- [Set problem]: Rewrite the items in the part that opens with the line containing "Click the Booké badge next to Emma Manetta" and closes with the line containing "click(950, 561)", replacing "Formal mode" with "Informal mode" and leaving everything else the same.

================

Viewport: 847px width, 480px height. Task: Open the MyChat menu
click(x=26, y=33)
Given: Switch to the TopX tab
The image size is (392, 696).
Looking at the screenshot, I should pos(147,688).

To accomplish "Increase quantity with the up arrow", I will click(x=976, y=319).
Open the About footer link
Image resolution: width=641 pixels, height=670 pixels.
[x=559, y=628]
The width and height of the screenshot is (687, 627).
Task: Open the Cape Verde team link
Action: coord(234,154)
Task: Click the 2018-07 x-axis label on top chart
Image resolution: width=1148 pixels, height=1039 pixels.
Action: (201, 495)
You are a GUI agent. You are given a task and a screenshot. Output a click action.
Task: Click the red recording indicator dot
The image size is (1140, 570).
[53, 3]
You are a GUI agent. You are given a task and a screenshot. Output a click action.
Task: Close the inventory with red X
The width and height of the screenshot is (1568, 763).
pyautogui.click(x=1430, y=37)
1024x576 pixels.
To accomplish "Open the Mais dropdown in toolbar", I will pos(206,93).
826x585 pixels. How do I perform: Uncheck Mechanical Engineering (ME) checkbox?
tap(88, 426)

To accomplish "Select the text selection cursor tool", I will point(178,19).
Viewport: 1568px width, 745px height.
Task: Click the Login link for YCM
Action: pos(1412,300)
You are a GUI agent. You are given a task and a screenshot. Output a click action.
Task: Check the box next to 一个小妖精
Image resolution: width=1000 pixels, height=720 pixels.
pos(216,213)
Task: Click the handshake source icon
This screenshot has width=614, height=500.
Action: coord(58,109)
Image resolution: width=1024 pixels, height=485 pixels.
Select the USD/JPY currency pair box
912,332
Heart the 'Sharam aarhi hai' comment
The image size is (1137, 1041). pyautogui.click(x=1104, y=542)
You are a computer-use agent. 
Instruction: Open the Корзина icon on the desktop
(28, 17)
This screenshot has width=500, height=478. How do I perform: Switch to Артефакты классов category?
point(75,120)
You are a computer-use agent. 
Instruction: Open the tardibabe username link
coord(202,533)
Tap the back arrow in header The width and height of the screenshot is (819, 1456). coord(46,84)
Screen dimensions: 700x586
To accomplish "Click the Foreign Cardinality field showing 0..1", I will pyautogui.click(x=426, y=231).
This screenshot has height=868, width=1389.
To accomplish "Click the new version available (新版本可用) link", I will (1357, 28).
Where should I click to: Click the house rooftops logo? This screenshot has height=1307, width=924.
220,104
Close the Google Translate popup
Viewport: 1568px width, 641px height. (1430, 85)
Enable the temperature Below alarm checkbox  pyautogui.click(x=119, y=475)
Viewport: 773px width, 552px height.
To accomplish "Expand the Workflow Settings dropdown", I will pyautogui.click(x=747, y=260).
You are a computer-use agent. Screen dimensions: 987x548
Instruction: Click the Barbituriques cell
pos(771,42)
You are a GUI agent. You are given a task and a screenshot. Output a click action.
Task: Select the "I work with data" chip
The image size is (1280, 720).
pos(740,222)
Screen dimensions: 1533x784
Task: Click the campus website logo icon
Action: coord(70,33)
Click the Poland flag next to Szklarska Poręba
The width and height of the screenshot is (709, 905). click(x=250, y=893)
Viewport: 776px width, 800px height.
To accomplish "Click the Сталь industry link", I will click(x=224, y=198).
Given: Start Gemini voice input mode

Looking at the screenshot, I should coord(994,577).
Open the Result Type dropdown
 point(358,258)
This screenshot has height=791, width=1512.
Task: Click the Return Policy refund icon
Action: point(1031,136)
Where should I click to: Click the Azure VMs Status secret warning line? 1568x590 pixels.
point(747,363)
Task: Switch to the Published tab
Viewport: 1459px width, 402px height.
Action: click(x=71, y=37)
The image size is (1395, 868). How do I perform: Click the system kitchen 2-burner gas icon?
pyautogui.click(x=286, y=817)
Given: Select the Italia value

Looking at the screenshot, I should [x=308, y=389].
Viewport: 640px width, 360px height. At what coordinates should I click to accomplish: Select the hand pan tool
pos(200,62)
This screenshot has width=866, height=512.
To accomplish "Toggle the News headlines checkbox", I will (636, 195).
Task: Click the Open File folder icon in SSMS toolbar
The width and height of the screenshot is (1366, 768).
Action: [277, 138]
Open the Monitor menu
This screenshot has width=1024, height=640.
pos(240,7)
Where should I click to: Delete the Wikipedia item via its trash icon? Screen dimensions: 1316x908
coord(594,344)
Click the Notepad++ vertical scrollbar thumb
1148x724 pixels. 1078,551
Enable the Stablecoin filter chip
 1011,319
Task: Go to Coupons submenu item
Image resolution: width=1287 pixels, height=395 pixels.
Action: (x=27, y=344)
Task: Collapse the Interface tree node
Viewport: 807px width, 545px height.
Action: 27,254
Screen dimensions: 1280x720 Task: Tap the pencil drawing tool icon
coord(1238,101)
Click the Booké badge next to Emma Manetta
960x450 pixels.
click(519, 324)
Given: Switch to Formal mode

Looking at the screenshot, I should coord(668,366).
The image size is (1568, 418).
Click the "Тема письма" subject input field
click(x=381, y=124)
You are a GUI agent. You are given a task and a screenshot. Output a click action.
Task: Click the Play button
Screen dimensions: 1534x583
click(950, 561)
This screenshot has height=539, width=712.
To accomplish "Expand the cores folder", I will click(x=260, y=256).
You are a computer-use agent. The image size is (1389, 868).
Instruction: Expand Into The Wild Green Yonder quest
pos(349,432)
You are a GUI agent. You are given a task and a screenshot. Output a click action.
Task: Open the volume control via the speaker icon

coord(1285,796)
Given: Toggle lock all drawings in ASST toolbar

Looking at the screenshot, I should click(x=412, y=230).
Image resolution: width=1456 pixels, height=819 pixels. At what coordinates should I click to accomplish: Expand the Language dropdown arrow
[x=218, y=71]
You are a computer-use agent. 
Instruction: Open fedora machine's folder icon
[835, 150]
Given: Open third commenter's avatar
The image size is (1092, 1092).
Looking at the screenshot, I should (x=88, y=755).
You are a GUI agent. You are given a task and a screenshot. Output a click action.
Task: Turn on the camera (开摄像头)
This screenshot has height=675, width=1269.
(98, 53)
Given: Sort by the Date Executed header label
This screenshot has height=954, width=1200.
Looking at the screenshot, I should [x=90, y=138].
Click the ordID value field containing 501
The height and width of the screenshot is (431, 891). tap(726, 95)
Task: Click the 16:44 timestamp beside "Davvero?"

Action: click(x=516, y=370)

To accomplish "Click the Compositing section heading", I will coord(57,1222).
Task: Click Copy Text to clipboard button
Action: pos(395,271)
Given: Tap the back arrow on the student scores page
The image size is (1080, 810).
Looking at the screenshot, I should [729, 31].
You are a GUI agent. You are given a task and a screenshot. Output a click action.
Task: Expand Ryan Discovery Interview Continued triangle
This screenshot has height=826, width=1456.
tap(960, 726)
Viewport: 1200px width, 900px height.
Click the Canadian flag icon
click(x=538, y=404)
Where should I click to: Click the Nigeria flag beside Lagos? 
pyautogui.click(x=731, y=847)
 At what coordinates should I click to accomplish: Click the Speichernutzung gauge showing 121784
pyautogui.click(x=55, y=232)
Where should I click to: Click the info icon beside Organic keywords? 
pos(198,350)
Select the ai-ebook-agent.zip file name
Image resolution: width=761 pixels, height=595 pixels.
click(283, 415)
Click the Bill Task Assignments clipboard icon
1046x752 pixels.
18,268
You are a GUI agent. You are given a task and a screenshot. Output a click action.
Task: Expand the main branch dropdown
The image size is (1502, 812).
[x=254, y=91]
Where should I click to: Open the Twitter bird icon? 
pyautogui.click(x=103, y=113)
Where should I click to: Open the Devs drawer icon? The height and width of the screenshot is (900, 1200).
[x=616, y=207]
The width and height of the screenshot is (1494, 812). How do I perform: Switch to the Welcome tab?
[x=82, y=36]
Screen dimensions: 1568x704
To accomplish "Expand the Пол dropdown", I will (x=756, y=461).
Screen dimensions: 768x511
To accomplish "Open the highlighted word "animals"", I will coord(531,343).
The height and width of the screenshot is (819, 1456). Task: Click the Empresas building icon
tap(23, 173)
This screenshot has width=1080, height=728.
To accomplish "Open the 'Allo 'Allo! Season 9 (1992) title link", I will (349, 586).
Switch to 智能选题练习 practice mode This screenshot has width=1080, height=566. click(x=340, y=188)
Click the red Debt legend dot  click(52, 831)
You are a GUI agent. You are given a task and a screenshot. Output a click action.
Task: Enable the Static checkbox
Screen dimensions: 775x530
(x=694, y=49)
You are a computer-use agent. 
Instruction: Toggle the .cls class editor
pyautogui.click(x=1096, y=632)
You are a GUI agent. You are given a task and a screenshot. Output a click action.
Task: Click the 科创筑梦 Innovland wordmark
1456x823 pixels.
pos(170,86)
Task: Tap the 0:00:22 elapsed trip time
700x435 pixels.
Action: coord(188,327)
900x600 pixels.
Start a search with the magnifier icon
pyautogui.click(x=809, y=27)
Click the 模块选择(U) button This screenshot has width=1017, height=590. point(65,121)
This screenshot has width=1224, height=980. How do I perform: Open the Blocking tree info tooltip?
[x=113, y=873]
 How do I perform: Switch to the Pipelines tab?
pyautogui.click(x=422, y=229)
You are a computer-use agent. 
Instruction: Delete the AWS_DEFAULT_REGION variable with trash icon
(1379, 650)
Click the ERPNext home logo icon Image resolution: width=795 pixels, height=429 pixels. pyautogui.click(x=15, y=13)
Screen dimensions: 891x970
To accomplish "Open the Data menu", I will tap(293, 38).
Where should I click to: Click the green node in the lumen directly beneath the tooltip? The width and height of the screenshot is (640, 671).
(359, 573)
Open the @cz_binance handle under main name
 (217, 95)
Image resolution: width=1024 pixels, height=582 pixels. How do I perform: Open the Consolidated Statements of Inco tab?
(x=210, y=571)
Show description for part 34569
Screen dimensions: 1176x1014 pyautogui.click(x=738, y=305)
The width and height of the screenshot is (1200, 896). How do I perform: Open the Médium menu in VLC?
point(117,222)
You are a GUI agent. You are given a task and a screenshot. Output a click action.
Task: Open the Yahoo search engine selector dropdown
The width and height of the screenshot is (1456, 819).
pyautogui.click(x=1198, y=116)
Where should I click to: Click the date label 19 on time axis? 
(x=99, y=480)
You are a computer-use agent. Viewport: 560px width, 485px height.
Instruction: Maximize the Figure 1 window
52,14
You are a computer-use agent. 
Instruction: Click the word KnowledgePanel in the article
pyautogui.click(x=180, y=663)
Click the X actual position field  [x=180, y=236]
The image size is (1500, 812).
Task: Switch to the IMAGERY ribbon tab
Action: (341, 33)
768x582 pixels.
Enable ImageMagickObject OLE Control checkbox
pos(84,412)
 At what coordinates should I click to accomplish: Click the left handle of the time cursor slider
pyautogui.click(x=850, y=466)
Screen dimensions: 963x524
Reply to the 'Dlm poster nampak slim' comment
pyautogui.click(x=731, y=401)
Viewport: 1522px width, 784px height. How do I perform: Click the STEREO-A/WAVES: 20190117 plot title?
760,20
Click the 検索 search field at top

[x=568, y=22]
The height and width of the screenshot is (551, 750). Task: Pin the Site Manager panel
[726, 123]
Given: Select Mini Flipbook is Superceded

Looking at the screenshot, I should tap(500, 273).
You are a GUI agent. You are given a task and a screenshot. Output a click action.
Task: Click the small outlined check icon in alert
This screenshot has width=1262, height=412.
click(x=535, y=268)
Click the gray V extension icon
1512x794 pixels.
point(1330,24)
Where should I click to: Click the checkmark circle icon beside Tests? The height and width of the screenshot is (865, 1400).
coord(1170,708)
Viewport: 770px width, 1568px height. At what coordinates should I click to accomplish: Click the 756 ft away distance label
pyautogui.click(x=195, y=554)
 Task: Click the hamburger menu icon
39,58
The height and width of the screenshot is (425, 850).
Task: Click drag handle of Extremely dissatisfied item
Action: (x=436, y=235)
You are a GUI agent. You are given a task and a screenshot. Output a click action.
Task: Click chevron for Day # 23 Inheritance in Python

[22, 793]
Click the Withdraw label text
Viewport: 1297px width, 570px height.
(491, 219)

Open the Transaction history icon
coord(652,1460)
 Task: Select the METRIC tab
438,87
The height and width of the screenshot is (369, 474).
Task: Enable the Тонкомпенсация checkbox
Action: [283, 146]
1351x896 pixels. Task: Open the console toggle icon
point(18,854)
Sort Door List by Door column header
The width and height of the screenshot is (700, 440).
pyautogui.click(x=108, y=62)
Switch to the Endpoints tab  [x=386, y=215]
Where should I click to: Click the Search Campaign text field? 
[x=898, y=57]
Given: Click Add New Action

================

- [Written response]:
Click the Booké badge next to Emma Manetta
960x450 pixels.
click(519, 324)
Given: Switch to Informal mode

Looking at the screenshot, I should coord(668,366).
The image size is (1568, 418).
Click the "Тема письма" subject input field
click(x=381, y=124)
You are a GUI agent. You are given a task and a screenshot. Output a click action.
Task: Click the Play button
Screen dimensions: 1534x583
click(950, 561)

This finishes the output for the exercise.